## Selected extract
Garbage collection in .NET.

Garbage collection servers an automatic memory manager. It occurs when one of the following conditions is true:
- The system has low physical memory.
- The memory that is used by allocated objects on the managed heap surpasses an acceptable threshold. This threshold is continuously adjusted as the process runs.
- The GC.Collect method is called. In almost all cases, you do not have to call this method, because the garbage collector runs continuously. This method is primarily used for unique situations and testing.
- The CLR is unloading an AppDomain.
- The CLR is shutting down.

After the garbage collection is initialized by the CLR, it allocates a segment of memory ti store and manage objects. This memory is called managed heap. There is a managed heap for each managed process. All threads in the process allocate memory for objects on the same heap.

Generations

The heap is organized into generations so it can handle long-lived and short-lived objects. Garbage collection primarily occurs with the reclamation of short-lived objects that typically occupy only small part of the heap. There are three generations of objects on the heap:

- Generation 0. This is the youngest generation and contains short-lived objects. An example of short-lived object is a temporary variable. Garbage collections occurs most frequently in this generation. When initialized, the managed heap contains no objects. Objects added to the heap are said to be in generation 0. Stated simply, objects in generation 0 are newly constructed objects that the garbage collector has never examined. After a while, objects C and E become unreachable

gen0

When the CLR initializes, it selects a budget size (in kilobytes) for generation 0. So if allocating a new object causes generation 0 to surpass its budget, a garbage collection must start. Let’s say that objects A through E fill all of generation 0. When object F is allocated, a garbage collection must start. The garbage collector will determine that objects C and E are garbage and will compact object D, causing it to be adjacent to object B. The objects that survive the garbage collection (objects A, B, and D) are said to be in generation 1. Objects in generation 1 have been examined by the garbage collector once. The heap now looks like this:
gen1

How does garbage collector know that is no longer referenced object? This knowledge is made available to the GC in .NET by the inclusion of a concept know as metadata. Every data type used in .NET software includes metadata that describes it. With the help of metadata, the CLR knows the layout of each of the objects in memory, which helps the Garbage Collector in the compaction phase of Garbage collection. Without this knowledge the Garbage Collector wouldn’t know where one object instance ends and the next begins.

## Recorded information

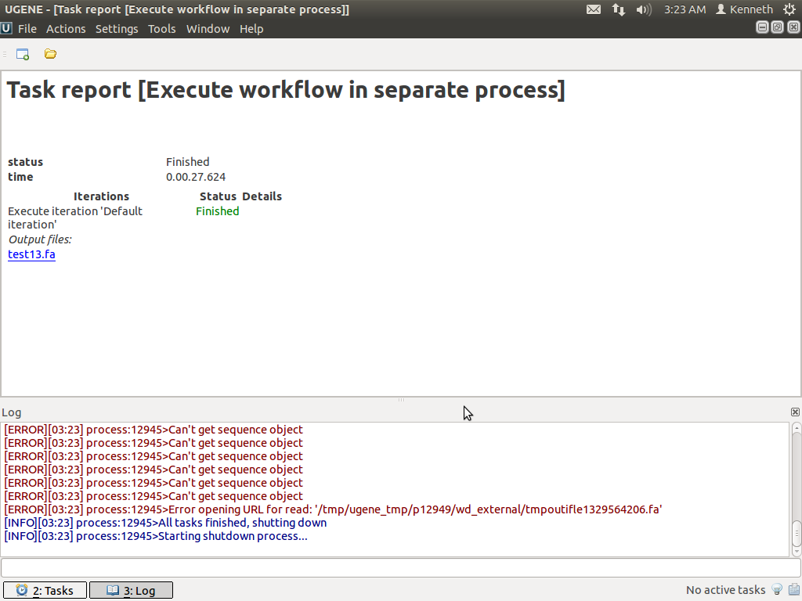
Task: Open the test13.fa output file link
Action: pos(31,254)
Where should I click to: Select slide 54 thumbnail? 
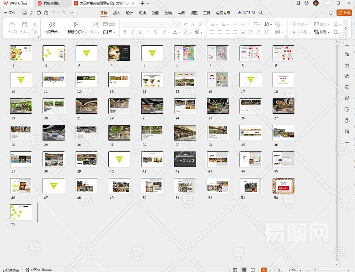[283, 185]
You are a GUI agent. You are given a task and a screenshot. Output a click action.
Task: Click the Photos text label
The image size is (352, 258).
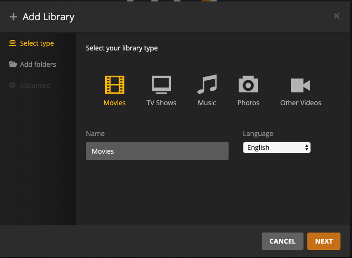(248, 103)
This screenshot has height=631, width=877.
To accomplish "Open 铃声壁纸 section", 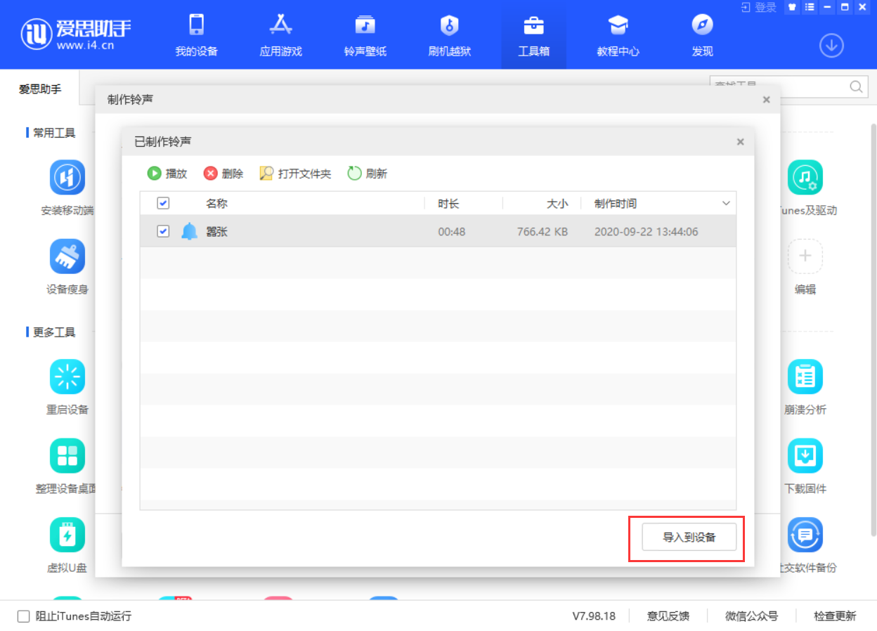I will click(x=365, y=35).
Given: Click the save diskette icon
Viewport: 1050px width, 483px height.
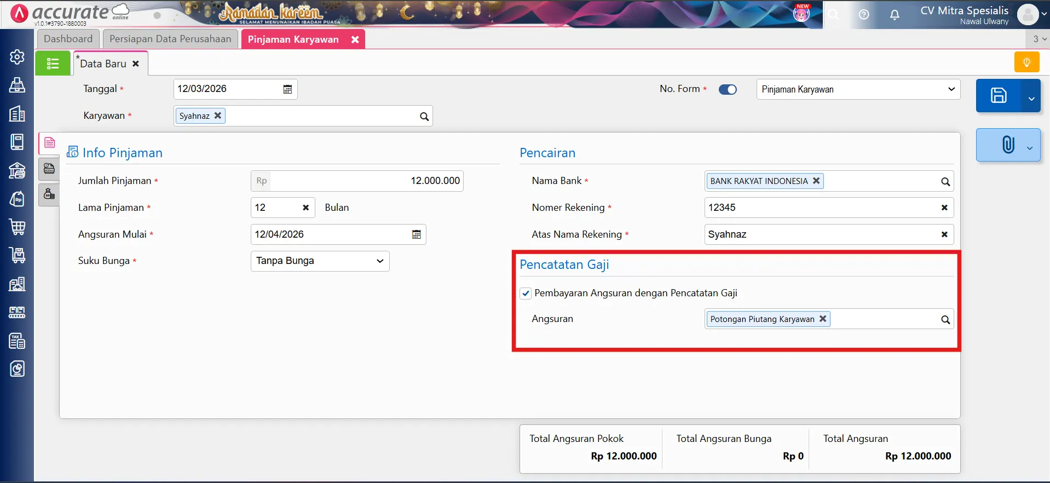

## Aim
From the passage on .NET garbage collection, extract verbatim the stretch from "After the garbage" through "the same heap.".

## Final result
After the garbage collection is initialized by the CLR, it allocates a segment of memory ti store and manage objects. This memory is called managed heap. There is a managed heap for each managed process. All threads in the process allocate memory for objects on the same heap.